Frazier Glenn Cross has been charged with one count of capital murder for the deaths of a 14-year-old boy and his grandfather outside the Jewish Community Center of Greater Kansas City, Johnson County District Attorney Steve Howe said at a news conference. Cross also faces one count of first-degree, premeditated murder for the death of a woman who was gunned down while visiting her mother at a nearby retirement complex. He could be sentenced to death, but prosecutors have not yet said whether they will pursue the death penalty.

The capital murder charge carries the death penalty as possible punishment, Howe said. Cross is being held on $10 million bond and is scheduled to appear in court at 1:30 p.m. Tuesday in Johnson County District Court.

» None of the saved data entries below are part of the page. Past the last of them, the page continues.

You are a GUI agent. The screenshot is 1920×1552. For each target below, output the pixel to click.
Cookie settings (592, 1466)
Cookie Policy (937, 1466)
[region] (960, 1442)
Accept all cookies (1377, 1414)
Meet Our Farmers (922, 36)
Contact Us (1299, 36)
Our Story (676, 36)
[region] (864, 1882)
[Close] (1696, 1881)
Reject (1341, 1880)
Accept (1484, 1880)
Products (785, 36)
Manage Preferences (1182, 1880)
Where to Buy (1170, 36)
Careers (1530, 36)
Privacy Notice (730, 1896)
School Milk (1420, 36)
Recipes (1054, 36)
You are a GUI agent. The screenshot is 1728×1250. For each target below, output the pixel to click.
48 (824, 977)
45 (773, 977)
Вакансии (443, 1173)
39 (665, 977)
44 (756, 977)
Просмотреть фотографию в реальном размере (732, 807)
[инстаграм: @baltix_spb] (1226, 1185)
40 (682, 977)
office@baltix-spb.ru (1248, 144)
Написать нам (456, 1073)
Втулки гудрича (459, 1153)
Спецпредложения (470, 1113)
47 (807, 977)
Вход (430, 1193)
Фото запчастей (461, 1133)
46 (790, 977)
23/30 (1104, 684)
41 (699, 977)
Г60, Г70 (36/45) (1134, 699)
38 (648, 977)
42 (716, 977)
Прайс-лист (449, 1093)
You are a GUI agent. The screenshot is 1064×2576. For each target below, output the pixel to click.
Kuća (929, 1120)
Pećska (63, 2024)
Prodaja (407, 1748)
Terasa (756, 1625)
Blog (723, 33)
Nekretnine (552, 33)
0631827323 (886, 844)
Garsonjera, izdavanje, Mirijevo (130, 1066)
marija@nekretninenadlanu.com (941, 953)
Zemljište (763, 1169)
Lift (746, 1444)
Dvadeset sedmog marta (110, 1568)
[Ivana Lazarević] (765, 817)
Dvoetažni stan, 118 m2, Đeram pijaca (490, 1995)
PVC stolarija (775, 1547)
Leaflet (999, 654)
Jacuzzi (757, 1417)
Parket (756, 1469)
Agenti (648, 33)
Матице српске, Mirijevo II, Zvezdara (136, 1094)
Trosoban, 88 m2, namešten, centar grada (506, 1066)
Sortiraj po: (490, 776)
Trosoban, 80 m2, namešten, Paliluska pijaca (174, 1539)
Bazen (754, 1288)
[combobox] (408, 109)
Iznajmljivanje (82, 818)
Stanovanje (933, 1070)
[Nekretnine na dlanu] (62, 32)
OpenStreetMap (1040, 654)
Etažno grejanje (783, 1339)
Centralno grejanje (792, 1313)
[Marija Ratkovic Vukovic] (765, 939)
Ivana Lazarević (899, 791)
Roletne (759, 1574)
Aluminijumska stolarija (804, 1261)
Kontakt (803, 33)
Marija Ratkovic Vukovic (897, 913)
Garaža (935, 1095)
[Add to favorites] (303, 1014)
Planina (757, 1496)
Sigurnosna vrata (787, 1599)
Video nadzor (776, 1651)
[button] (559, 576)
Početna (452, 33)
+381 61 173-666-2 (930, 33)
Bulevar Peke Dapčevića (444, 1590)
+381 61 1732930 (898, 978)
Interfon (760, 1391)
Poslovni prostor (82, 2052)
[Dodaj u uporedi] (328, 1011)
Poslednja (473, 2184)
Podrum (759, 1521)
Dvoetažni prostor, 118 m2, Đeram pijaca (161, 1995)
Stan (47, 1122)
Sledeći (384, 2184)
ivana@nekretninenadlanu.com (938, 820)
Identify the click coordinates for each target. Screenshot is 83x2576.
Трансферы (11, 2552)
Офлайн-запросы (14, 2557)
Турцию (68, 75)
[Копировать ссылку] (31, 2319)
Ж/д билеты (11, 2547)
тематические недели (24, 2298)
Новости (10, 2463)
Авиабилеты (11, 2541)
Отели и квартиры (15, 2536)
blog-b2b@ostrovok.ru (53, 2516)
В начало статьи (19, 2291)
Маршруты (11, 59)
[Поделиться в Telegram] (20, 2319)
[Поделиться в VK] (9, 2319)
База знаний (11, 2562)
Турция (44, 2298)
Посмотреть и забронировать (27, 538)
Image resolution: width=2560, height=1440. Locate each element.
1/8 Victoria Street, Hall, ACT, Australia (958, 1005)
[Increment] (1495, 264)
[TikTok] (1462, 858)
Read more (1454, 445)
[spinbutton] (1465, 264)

Cross, a 73-year-old Vietnam War veteran from southwestern Missouri, founded the Carolina Knights of the Ku Klux Klan in his native North Carolina and later the White Patriot Party. His activities have long drawn the attention of hate-group monitors, and federal prosecutors say there's enough evidence to warrant putting the case before a grand jury as a hate crime. Moving the case from state to federal prosecutors would likely mean tougher punishments if Cross is convicted.

He's suspected of killing 69-year-old physician William Lewis Corporon and his 14-year-old grandson, Reat Griffin Underwood, outside the community center. Both were Methodist.

Minutes later, Terri LaManno, a 53-year-old Catholic occupational therapist and mother of two, was gunned down outside a Jewish retirement complex, where she was visiting her mother.

Cross shouted "Heil, Hitler" at television cameras as he was arrested. Sunday's killings shocked the city on the eve of Passover and refocused attention on the nation's problem with ethnic- and religious-related violence.